Input.
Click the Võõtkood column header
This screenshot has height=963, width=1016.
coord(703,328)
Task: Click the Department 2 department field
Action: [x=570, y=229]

What the task requires. Copy out every one of the items above again, word for word and line by line.

Response below.
Click the Võõtkood column header
This screenshot has height=963, width=1016.
coord(703,328)
Task: Click the Department 2 department field
Action: [x=570, y=229]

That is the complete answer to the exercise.